_What is needed_
As you write out the lines from the one containing "1000x700 pixels. At" through the last line of the records, keep them exact and leave out pictures.
◆ ◆ ◆
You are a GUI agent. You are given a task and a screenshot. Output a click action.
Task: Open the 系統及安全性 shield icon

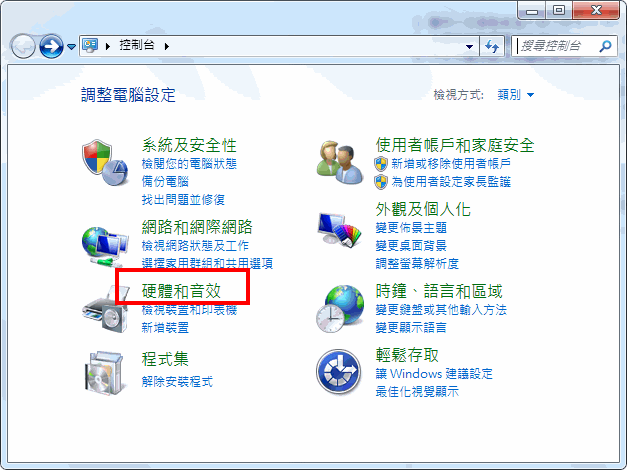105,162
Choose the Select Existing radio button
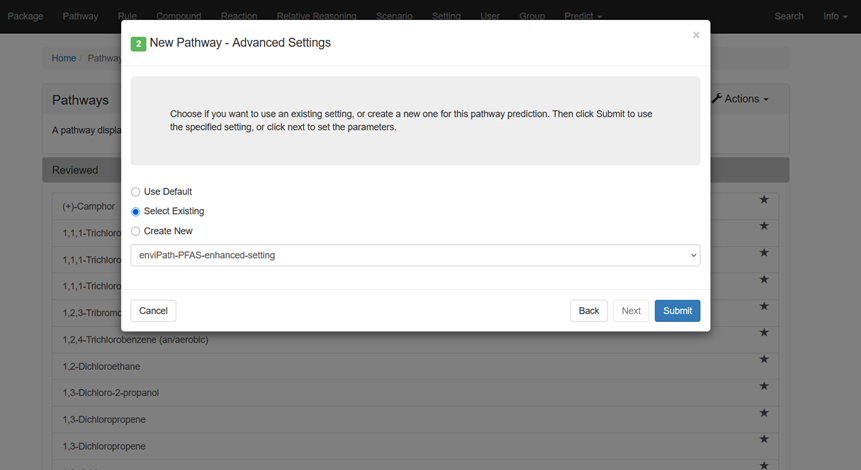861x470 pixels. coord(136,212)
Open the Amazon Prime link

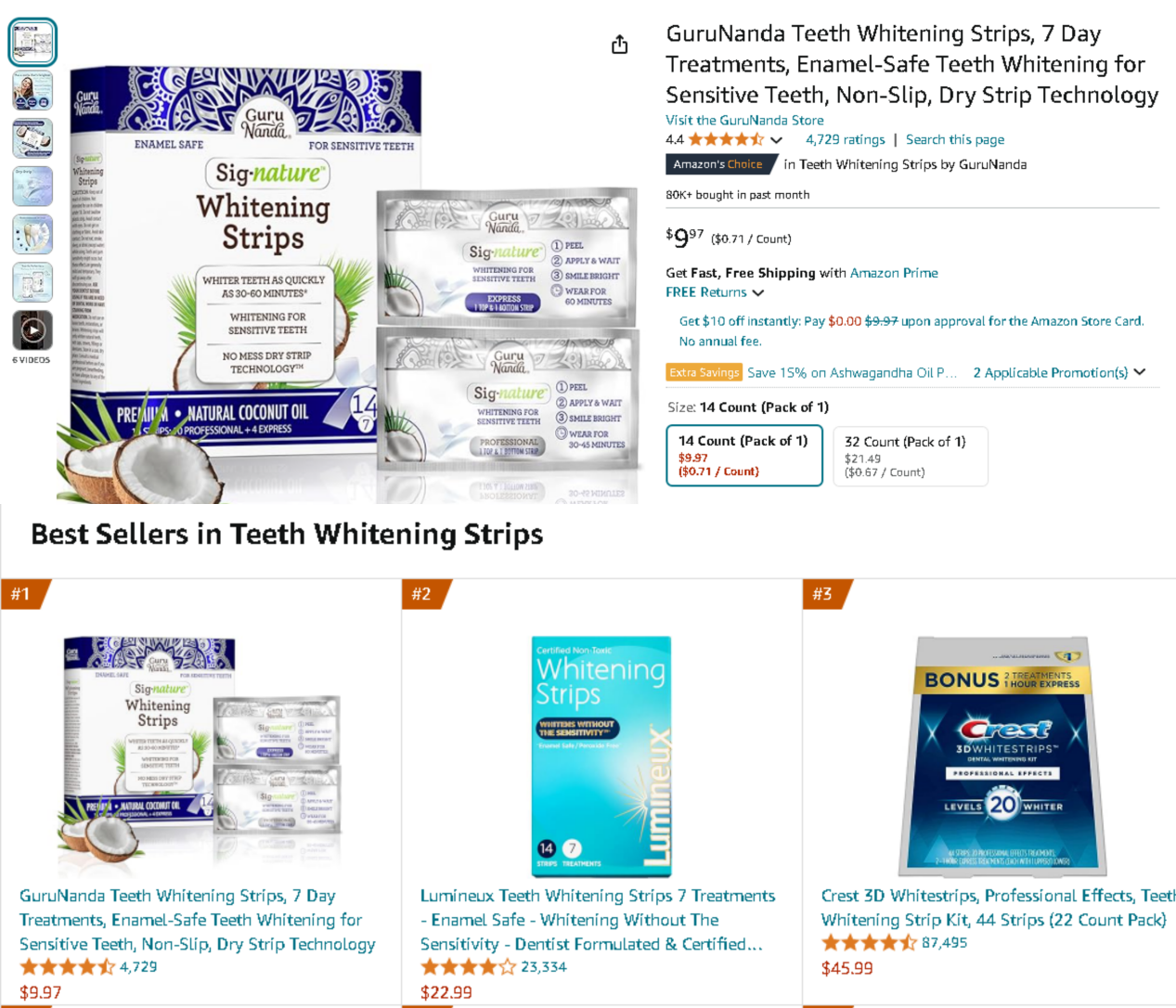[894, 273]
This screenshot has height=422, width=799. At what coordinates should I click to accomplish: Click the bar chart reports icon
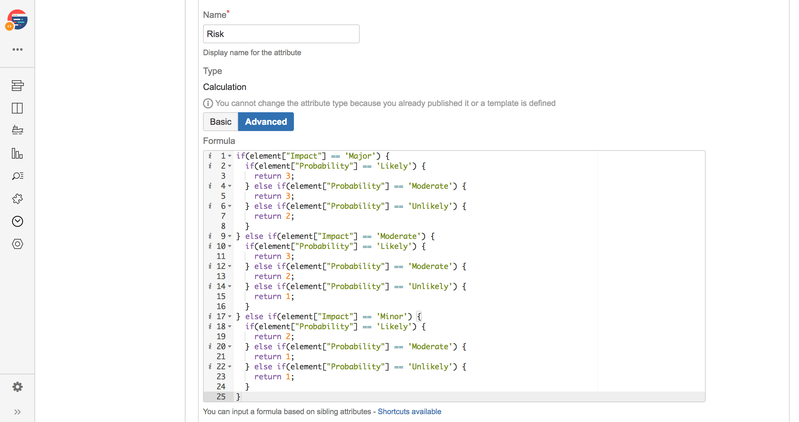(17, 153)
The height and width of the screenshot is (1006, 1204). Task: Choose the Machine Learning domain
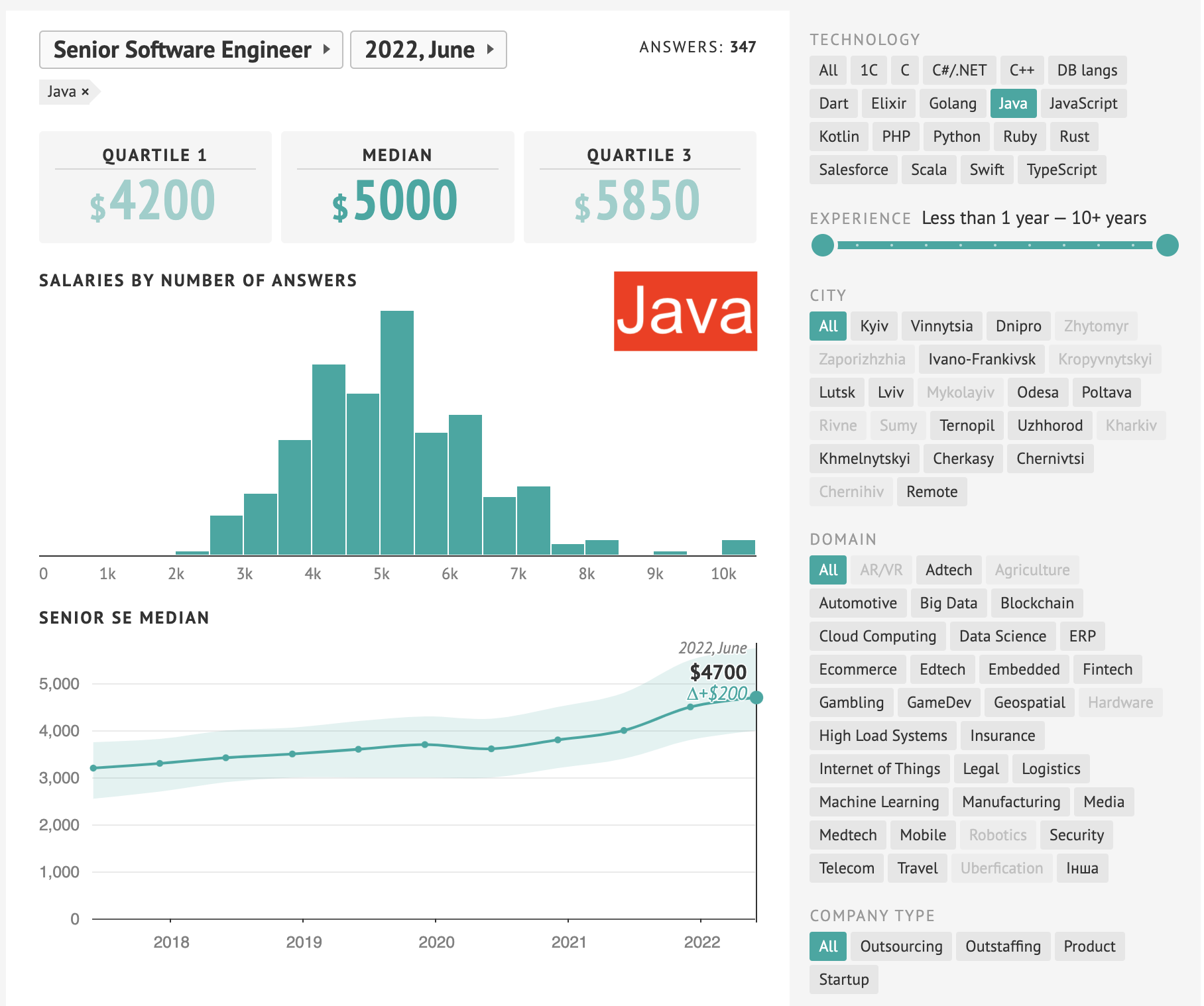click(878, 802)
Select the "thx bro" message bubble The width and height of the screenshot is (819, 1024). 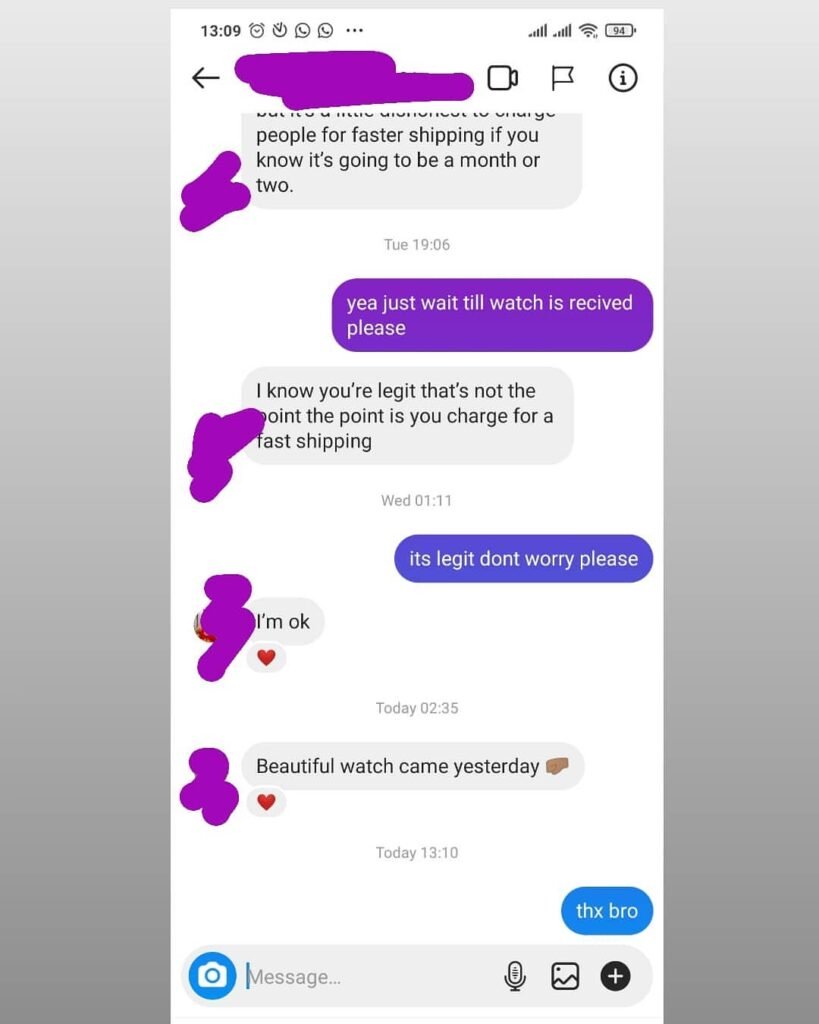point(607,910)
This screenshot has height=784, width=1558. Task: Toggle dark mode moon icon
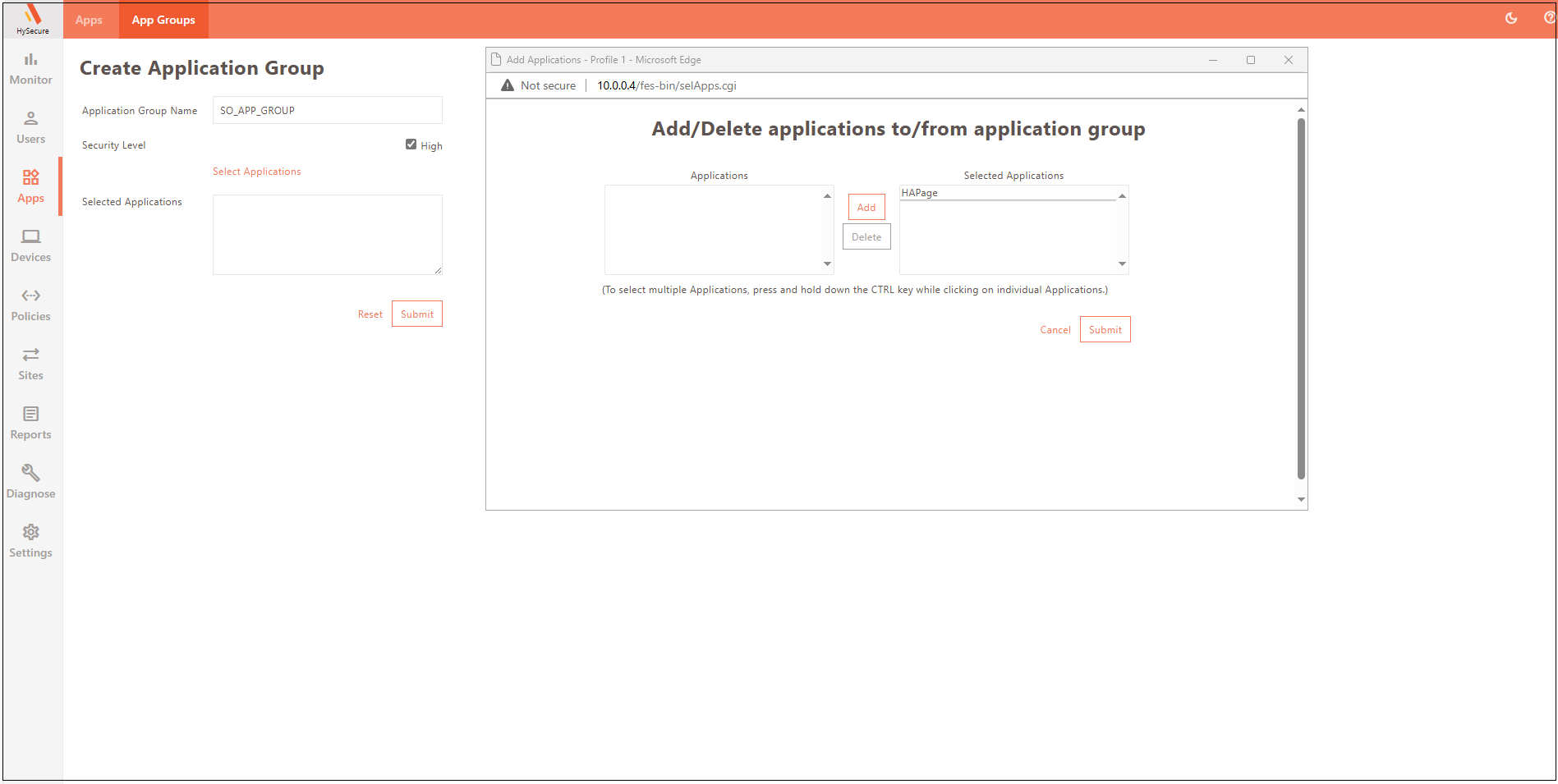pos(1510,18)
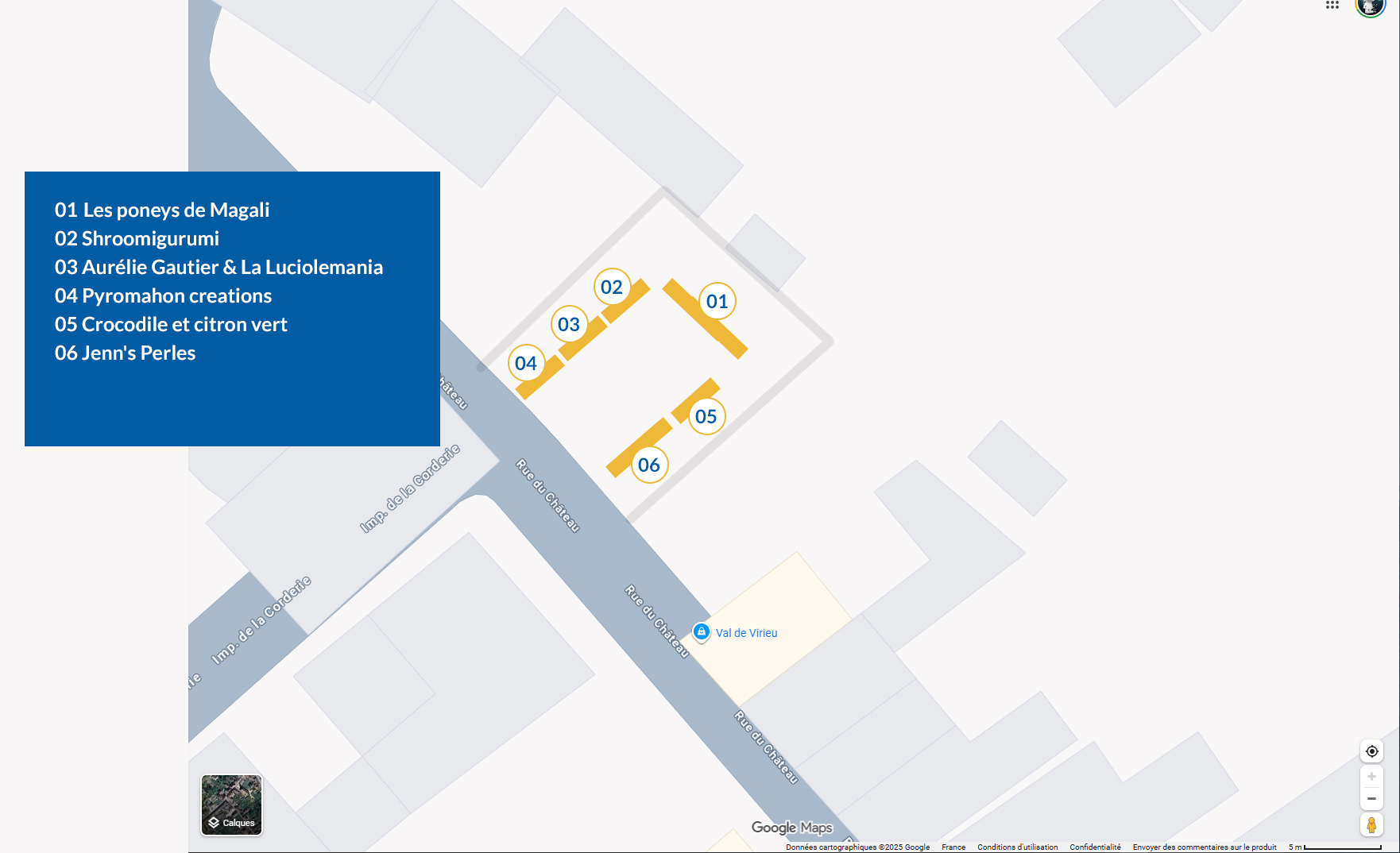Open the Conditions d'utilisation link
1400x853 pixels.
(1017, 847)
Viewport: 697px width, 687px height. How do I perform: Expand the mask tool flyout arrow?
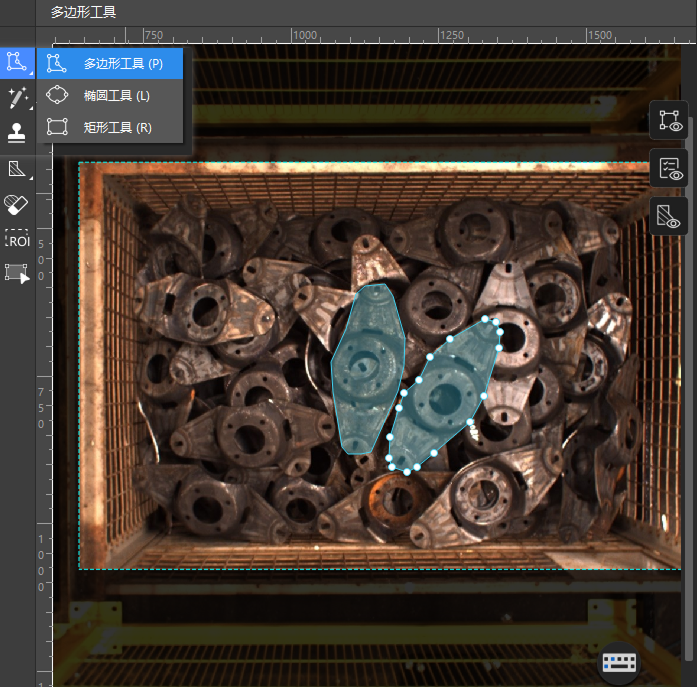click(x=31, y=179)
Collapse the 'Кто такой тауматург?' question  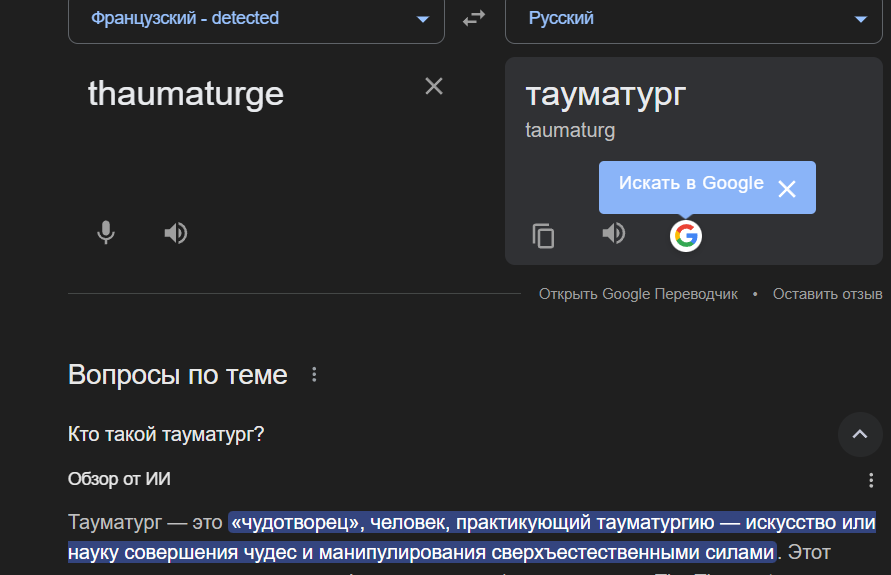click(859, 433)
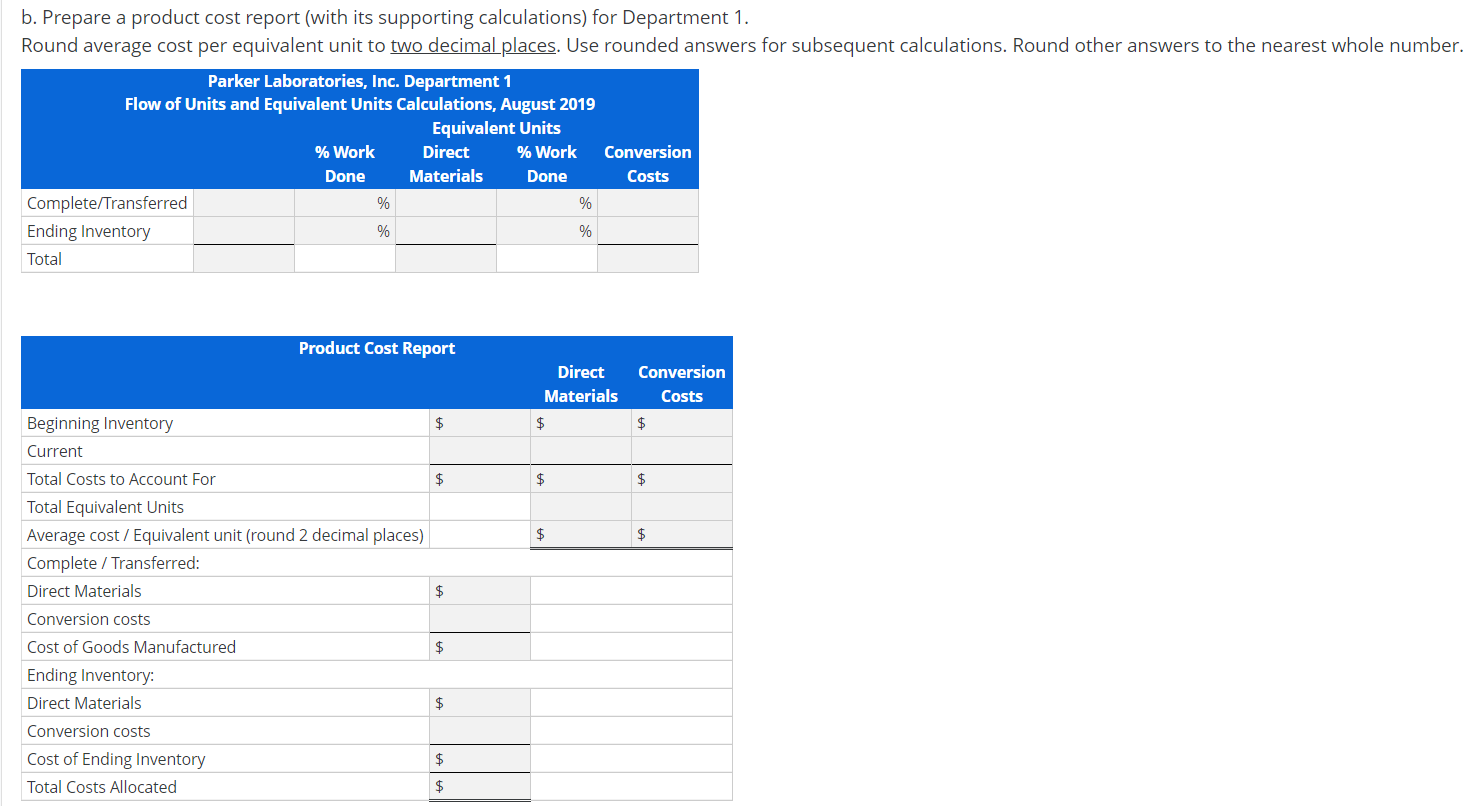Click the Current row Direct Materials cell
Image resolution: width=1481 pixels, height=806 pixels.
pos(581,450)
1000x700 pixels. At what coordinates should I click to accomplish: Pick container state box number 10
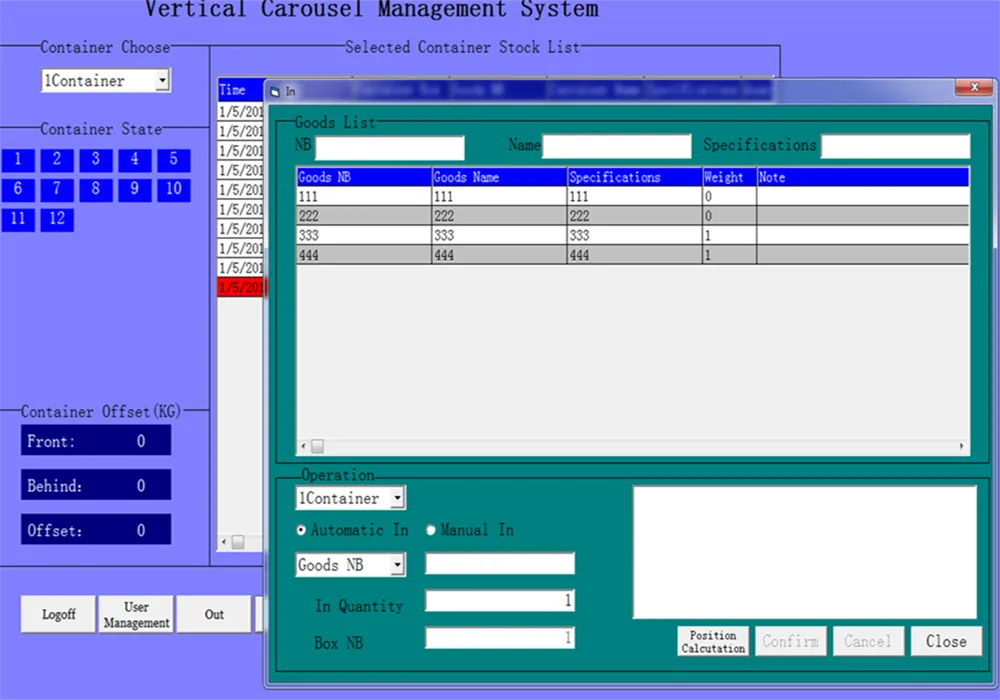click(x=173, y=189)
◆ ◆ ◆
_Result of the exercise_
1000x700 pixels. At what coordinates should I click to accomplish: Pick container state box number 10
click(x=173, y=189)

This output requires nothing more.